日経メディカルオンラインと日経ビジネスオンラインの討論ブログ、「どうする?日本の医療」の調査を見ると、NP(ナースプラクティショナー、診療看護師)導入に対する関心が高まっていることが分かる。今回はアメリカで働いているNPであり、日本らしいNP制度構築を願う者として、初回の私のブログへのコメントや、木村氏のブログへのコメントにも出てきた疑問のいくつかに応えてみたい。
私が医師ではなく、あえてNPを目指したワケ
医師によるNPに対する批判の最も強いものは「医療をやりたいのならば、医師になればいい」というもののようだ。

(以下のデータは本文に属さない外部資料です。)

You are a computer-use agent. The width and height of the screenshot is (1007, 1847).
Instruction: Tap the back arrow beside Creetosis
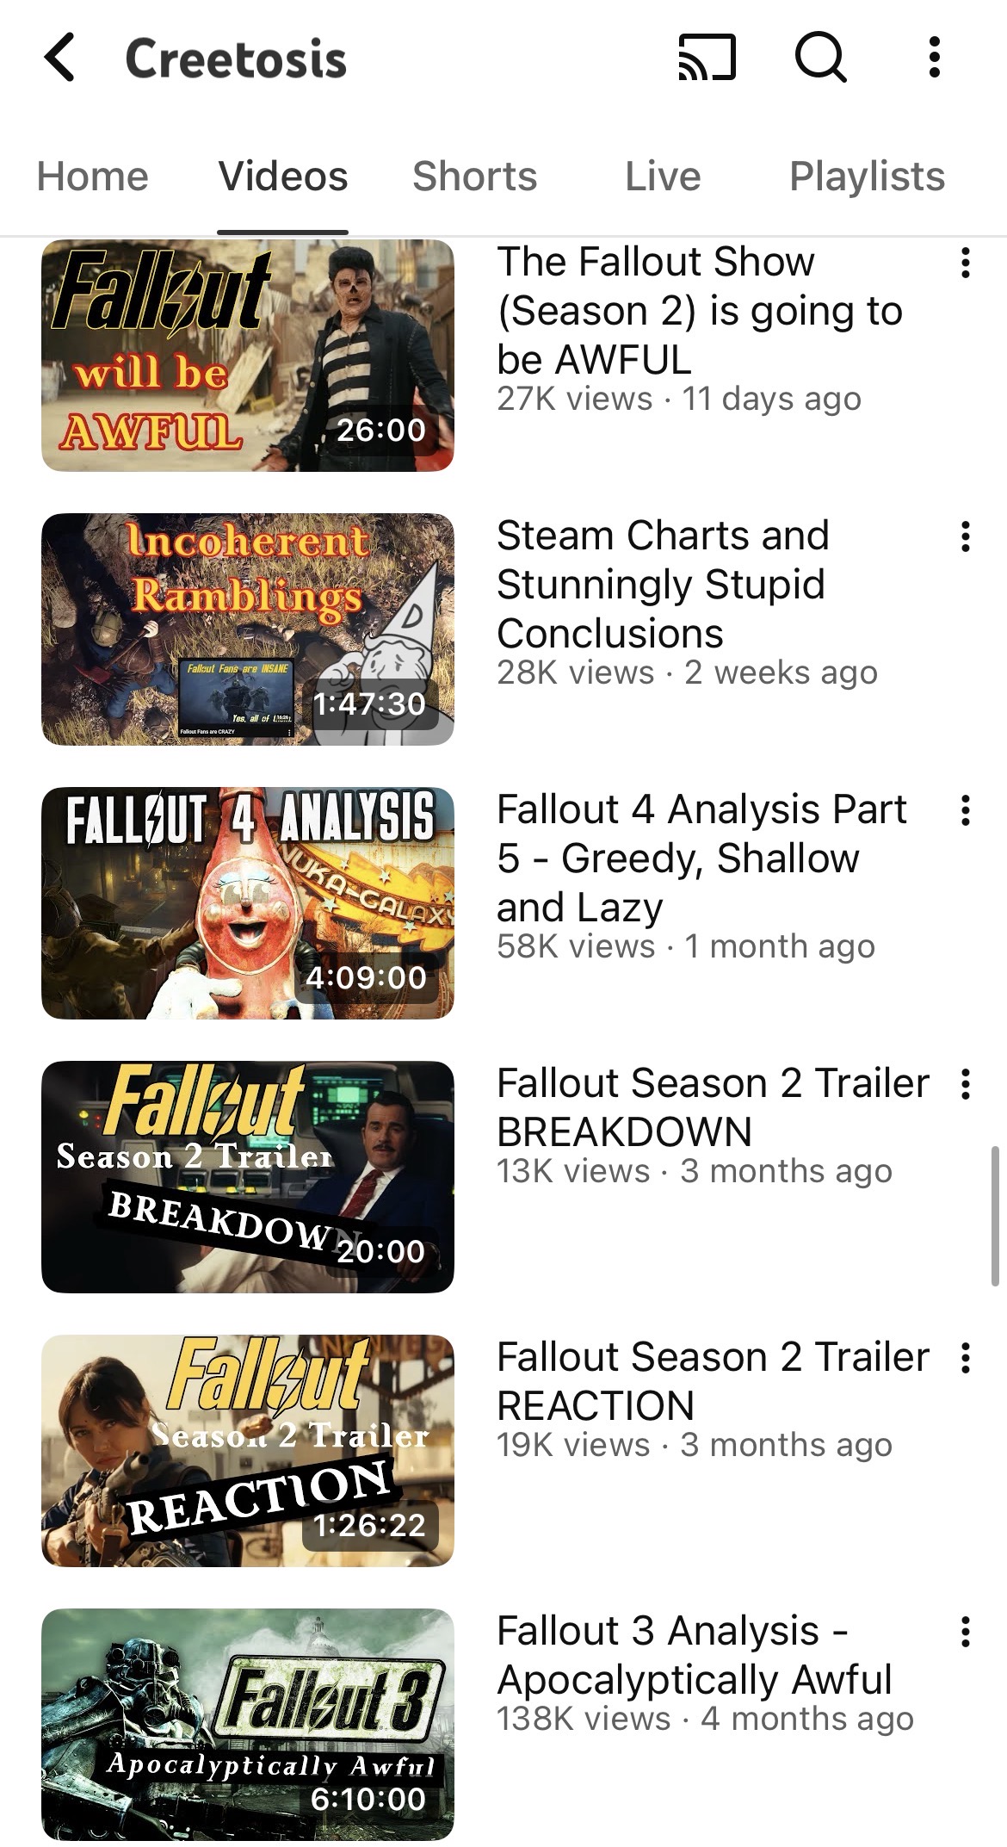(59, 59)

だが、例えば私は医師になるかNPになるか迷った末、NPの道を選んだ一人だ。
私がNPを選んだのは、生物学を専攻する大学生だったころ、大学を一年休学してボランティアとして中米のニカラグアとグアテマラに行ったことにある。もともと公衆衛生や国際医療に興味があった私は、当地で売春宿やストリップクラブでセックスワーカーのエイズ教育に携わった。しかし、いくらコンドームの話をしていても、体調が悪いと話を聞いてもらえない。かといって医療のことが分からない私は、痛みの原因の相談されても、その理由が見当も付かなかったのだ。